The 1-2 shift occurs beyond the 60-foot mark and 2-3 shift occurs before the 660 foot (1/8 mile) point. If you subtract the 60-foot time from the 660-foot time, you will see how well your car is pulling through the gears. I call this the "1st-2nd" figure. The difference between 60-foot & 1/8 mile will be good indication of the proper shift points and whether you are operating in the proper torque range. This value with vary with amount of horsepower production, shifts or weather (headwind, barometer).

The 3rd gear pulls through the remaining 1/8 mile. Take the 1/4 mile elapsed time and subtract the 660 foot time. I call this calculation the "3rd" figure. This is a long pull showing brute horsepower which encounters variables like wind, density altitude (temperature, humidity and barometer) and aerodynamic drag. Changes in jetting, valve lash, ignition timing, etc. show up on this calculation.

The difference between the 1/4 mile ET and the 1/8 mile (660-foot) ET will vary greatly with a head or tailwind. Take calculations of this figure during time trials and compare to past races where there was no wind to figure out how much effect (in ET) the wind has on your car. Then if the wind dies down for first run, you'll know how much to lower your dialin, while everyone else breaks out.

Breaking these figures down into 60-foot, 1st-2nd, & 3rd encourages more research and development. Let's suppose you've increased the shift points by 200 rpm and you notice the ET dropped .05 sec. You think you're on the right track until you notice the 60-foot time went from 1.69 to 1.64 sec. Unfortunately, the .05 sec. was not the result of a changed shift point. It was due to a sudden "gain" in traction! The shift point had no effect! The 60-foot time is related to the tire's temperature and pressure. Cold tires which have not been run in a while need a lower pressure because the relative increase in pressure during burnout is greater with cold tires.

After enough smoke is off rear tires in water box and line lock is released, you have two choices for proceeding: (1) spin out of the water and continue up to the line or (2) Stop the car, roll forward and due two extra burnouts as approaching the line. Tire manufacturers frown on the extra burnouts. They say that the first launch will be the best after the waterbox.

The remaining part of the run after 60-foot time will closely follow the Density Altitude (D/A). The D/A makes only a fraction of a difference in the first 60-feet. Keep track of D/A for each run. With a common 60-foot time calculated for each, you should be able to predict your next run.
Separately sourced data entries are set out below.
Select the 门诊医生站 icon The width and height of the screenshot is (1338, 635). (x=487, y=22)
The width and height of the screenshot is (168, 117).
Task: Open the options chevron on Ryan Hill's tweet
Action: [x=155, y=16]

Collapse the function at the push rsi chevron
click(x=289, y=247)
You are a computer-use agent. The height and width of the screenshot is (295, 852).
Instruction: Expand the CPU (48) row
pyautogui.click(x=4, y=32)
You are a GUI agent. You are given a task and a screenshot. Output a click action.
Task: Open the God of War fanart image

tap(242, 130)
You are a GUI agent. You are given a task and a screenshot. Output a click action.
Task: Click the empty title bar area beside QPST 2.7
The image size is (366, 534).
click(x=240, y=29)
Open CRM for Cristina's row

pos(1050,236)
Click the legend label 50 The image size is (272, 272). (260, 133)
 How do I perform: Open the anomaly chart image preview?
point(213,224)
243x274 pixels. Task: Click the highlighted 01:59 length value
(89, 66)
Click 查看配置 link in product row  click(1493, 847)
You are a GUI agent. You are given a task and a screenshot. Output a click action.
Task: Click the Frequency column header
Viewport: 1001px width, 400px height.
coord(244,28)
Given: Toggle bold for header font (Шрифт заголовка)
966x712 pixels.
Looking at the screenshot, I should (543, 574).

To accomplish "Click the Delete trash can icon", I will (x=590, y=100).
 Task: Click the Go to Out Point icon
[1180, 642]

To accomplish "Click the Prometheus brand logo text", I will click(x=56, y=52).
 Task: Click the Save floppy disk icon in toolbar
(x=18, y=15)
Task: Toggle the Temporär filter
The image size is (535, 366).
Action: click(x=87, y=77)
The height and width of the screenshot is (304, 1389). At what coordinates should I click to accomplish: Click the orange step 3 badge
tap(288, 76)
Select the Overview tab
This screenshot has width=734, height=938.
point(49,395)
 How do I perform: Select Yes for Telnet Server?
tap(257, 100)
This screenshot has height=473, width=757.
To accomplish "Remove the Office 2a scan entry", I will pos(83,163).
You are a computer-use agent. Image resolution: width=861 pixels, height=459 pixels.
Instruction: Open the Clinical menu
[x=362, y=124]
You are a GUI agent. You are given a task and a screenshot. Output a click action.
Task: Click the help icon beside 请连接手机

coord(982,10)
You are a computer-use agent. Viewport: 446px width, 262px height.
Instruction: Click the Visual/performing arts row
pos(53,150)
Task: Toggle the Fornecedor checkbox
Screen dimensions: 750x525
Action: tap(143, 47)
The most difficult time to pick a dial-in is during sundown because everything is changing. Keeping records from week to week will help iron this out. Here are some of the variables.

There are many variables involved in racing a car. When you are testing at the dragstrip, be on the lookout for anything causing a reduction of horsepower. You may need to optimize something else first. This is in response to changes made with jetting, timing, valve lash, staging depth, tire pressure, ladder bar adjustments, etc. If you experience several weeks of losing first round, you must review what you have been doing wrong.